DATA TO USE:
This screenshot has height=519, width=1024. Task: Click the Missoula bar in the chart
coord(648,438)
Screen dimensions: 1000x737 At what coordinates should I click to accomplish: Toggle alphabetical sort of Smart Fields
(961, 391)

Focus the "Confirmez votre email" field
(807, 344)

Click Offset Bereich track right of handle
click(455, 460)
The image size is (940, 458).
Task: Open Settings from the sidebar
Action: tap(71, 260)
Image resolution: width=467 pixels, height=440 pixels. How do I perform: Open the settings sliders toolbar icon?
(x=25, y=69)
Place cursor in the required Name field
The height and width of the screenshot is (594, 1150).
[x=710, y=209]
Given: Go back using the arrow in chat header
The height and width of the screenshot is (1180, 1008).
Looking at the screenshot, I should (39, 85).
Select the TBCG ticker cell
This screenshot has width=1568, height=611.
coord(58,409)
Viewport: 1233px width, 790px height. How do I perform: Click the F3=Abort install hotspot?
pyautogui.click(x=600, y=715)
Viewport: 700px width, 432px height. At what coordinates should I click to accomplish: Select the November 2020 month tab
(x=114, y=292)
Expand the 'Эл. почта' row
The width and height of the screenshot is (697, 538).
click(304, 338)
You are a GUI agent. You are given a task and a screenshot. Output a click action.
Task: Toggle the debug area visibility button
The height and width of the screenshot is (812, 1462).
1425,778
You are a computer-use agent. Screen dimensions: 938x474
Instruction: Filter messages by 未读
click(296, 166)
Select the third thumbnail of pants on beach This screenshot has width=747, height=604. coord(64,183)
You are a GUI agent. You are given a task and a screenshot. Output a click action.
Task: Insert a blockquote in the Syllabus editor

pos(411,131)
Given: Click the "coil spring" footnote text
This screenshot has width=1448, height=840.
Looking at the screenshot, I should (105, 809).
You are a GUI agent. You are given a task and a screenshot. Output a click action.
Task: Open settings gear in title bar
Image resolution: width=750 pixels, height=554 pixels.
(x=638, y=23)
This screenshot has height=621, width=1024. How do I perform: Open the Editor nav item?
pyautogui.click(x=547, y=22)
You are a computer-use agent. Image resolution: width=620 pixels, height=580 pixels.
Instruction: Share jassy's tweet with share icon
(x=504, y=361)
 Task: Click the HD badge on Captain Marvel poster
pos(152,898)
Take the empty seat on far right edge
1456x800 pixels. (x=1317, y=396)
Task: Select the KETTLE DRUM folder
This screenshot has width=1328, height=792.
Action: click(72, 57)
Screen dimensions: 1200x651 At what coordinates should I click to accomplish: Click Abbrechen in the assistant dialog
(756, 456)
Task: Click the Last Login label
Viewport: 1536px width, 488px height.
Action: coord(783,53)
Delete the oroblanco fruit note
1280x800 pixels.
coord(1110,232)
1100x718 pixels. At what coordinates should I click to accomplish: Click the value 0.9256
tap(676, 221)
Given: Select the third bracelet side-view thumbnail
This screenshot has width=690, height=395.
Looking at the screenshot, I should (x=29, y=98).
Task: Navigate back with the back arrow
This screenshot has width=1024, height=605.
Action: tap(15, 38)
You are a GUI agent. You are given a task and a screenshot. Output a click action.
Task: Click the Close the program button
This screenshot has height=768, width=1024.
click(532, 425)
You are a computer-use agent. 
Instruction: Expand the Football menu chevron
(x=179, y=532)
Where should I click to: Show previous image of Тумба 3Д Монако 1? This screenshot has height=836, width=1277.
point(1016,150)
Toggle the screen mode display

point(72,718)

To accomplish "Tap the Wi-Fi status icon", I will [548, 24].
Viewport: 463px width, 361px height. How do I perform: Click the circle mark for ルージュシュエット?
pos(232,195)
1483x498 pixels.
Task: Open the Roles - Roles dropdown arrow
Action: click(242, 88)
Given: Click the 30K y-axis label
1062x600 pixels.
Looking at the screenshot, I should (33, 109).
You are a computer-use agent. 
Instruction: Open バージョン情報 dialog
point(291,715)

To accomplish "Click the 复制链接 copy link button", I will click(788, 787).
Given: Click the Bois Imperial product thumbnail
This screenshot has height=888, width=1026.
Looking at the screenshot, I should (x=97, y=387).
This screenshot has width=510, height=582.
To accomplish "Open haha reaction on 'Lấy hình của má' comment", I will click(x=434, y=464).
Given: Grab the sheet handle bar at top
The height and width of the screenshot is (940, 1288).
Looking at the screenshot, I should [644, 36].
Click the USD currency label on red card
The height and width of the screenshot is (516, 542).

PROBLEM STATEMENT:
Keeping every word in place, restate the entries above.

ANSWER TO THE EXERCISE:
This screenshot has height=519, width=1024. Task: Click the Missoula bar in the chart
coord(648,438)
Screen dimensions: 1000x737 At what coordinates should I click to accomplish: Toggle alphabetical sort of Smart Fields
(961, 391)

Focus the "Confirmez votre email" field
(807, 344)

Click Offset Bereich track right of handle
click(455, 460)
The image size is (940, 458).
Task: Open Settings from the sidebar
Action: tap(71, 260)
Image resolution: width=467 pixels, height=440 pixels. How do I perform: Open the settings sliders toolbar icon?
(x=25, y=69)
Place cursor in the required Name field
The height and width of the screenshot is (594, 1150).
[x=710, y=209]
Given: Go back using the arrow in chat header
The height and width of the screenshot is (1180, 1008).
Looking at the screenshot, I should (39, 85).
Select the TBCG ticker cell
This screenshot has width=1568, height=611.
coord(58,409)
Viewport: 1233px width, 790px height. How do I perform: Click the F3=Abort install hotspot?
pyautogui.click(x=600, y=715)
Viewport: 700px width, 432px height. At what coordinates should I click to accomplish: Select the November 2020 month tab
(x=114, y=292)
Expand the 'Эл. почта' row
The width and height of the screenshot is (697, 538).
click(304, 338)
You are a GUI agent. You are given a task and a screenshot. Output a click action.
Task: Toggle the debug area visibility button
The height and width of the screenshot is (812, 1462).
1425,778
You are a computer-use agent. Screen dimensions: 938x474
Instruction: Filter messages by 未读
click(296, 166)
Select the third thumbnail of pants on beach This screenshot has width=747, height=604. coord(64,183)
You are a GUI agent. You are given a task and a screenshot. Output a click action.
Task: Insert a blockquote in the Syllabus editor

pos(411,131)
Given: Click the "coil spring" footnote text
This screenshot has width=1448, height=840.
Looking at the screenshot, I should (105, 809).
You are a GUI agent. You are given a task and a screenshot. Output a click action.
Task: Open settings gear in title bar
Image resolution: width=750 pixels, height=554 pixels.
(x=638, y=23)
This screenshot has height=621, width=1024. How do I perform: Open the Editor nav item?
pyautogui.click(x=547, y=22)
You are a computer-use agent. Image resolution: width=620 pixels, height=580 pixels.
Instruction: Share jassy's tweet with share icon
(x=504, y=361)
 Task: Click the HD badge on Captain Marvel poster
pos(152,898)
Take the empty seat on far right edge
1456x800 pixels. (x=1317, y=396)
Task: Select the KETTLE DRUM folder
This screenshot has width=1328, height=792.
Action: click(72, 57)
Screen dimensions: 1200x651 At what coordinates should I click to accomplish: Click Abbrechen in the assistant dialog
(756, 456)
Task: Click the Last Login label
Viewport: 1536px width, 488px height.
Action: coord(783,53)
Delete the oroblanco fruit note
1280x800 pixels.
coord(1110,232)
1100x718 pixels. At what coordinates should I click to accomplish: Click the value 0.9256
tap(676, 221)
Given: Select the third bracelet side-view thumbnail
This screenshot has width=690, height=395.
Looking at the screenshot, I should (x=29, y=98).
Task: Navigate back with the back arrow
This screenshot has width=1024, height=605.
Action: tap(15, 38)
You are a GUI agent. You are given a task and a screenshot. Output a click action.
Task: Click the Close the program button
This screenshot has height=768, width=1024.
click(532, 425)
You are a computer-use agent. 
Instruction: Expand the Football menu chevron
(x=179, y=532)
Where should I click to: Show previous image of Тумба 3Д Монако 1? This screenshot has height=836, width=1277.
point(1016,150)
Toggle the screen mode display

point(72,718)

To accomplish "Tap the Wi-Fi status icon", I will [548, 24].
Viewport: 463px width, 361px height. How do I perform: Click the circle mark for ルージュシュエット?
pos(232,195)
1483x498 pixels.
Task: Open the Roles - Roles dropdown arrow
Action: click(242, 88)
Given: Click the 30K y-axis label
1062x600 pixels.
Looking at the screenshot, I should (33, 109).
You are a computer-use agent. 
Instruction: Open バージョン情報 dialog
point(291,715)

To accomplish "Click the 复制链接 copy link button", I will click(788, 787).
Given: Click the Bois Imperial product thumbnail
This screenshot has height=888, width=1026.
Looking at the screenshot, I should (x=97, y=387).
This screenshot has width=510, height=582.
To accomplish "Open haha reaction on 'Lấy hình của má' comment", I will click(x=434, y=464).
Given: Grab the sheet handle bar at top
The height and width of the screenshot is (940, 1288).
Looking at the screenshot, I should [644, 36].
Click the USD currency label on red card
The height and width of the screenshot is (516, 542).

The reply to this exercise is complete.